_EXERCISE INSTRUCTIONS_
The reply to the records below should contain exactly the lines from the line with "Click the blue info" through the line with "Click the 62.18", and nothing besides.

_DATA FOR THIS TASK_
+++
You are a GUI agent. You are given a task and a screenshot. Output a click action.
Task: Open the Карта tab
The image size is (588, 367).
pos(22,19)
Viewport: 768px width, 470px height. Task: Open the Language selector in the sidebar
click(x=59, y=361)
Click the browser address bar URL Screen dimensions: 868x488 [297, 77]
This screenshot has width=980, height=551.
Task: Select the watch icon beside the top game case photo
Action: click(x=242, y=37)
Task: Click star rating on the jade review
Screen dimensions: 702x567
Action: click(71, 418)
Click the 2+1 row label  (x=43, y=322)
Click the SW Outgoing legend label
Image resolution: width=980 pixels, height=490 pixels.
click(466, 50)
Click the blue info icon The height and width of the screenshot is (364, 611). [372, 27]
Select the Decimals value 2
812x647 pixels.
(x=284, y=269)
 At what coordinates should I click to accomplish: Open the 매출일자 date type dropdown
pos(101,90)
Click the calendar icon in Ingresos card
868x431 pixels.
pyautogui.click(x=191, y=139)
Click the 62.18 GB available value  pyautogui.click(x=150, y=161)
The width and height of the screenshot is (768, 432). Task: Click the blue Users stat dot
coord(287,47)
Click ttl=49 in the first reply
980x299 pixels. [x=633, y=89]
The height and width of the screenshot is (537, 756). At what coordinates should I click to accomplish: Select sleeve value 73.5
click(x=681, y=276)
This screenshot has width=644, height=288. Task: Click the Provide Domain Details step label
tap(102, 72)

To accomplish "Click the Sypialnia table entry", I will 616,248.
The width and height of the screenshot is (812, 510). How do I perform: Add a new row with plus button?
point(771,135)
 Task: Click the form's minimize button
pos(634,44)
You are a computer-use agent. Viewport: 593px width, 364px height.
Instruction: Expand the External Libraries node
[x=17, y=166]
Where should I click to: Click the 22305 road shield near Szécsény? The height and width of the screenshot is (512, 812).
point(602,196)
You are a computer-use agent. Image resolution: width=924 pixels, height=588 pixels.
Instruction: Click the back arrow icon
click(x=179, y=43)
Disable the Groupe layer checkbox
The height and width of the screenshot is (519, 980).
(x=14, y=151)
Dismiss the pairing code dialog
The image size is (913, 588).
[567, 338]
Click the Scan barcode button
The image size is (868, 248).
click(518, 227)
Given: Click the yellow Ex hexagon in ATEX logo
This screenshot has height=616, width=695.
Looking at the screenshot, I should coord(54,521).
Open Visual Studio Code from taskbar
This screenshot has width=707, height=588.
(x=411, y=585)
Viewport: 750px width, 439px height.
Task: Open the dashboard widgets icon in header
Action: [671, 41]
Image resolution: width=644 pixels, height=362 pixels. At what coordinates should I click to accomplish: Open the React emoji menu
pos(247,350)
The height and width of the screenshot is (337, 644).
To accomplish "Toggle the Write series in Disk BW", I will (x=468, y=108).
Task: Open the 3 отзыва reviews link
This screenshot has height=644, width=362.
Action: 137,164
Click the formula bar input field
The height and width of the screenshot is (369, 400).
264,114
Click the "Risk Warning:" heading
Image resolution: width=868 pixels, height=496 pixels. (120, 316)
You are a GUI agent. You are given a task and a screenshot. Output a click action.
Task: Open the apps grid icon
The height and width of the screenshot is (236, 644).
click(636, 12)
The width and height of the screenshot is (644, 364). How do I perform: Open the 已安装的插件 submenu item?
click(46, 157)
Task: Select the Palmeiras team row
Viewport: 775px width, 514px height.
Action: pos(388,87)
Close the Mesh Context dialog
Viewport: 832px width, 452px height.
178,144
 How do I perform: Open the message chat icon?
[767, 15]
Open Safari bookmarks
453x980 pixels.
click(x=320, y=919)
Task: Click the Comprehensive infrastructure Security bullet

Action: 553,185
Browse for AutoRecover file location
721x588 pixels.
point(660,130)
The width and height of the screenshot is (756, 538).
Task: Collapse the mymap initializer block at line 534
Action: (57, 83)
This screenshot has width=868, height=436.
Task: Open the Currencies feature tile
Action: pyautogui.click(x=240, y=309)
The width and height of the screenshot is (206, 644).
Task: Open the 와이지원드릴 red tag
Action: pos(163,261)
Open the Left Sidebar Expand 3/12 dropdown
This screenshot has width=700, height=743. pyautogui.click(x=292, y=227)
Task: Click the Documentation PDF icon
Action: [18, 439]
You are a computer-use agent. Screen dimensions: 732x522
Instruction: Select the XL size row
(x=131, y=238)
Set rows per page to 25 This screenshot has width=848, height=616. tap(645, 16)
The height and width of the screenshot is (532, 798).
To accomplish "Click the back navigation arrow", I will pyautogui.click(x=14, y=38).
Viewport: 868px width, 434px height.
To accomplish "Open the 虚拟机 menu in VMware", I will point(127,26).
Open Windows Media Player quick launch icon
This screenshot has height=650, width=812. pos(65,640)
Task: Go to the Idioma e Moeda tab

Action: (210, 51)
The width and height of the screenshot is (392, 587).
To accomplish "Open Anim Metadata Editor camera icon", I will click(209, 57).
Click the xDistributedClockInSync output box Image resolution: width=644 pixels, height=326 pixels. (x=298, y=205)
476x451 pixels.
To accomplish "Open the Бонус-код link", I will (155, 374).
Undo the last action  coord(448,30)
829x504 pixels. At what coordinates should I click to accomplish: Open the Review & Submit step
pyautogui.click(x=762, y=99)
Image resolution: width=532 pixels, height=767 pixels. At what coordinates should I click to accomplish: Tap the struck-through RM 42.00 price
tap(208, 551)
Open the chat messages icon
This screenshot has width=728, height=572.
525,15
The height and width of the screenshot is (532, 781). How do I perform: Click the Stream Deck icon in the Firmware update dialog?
+++
_RESPONSE TO THE EXERCISE_
Click the blue info icon The height and width of the screenshot is (364, 611). [372, 27]
Select the Decimals value 2
812x647 pixels.
(x=284, y=269)
 At what coordinates should I click to accomplish: Open the 매출일자 date type dropdown
pos(101,90)
Click the calendar icon in Ingresos card
868x431 pixels.
pyautogui.click(x=191, y=139)
Click the 62.18 GB available value  pyautogui.click(x=150, y=161)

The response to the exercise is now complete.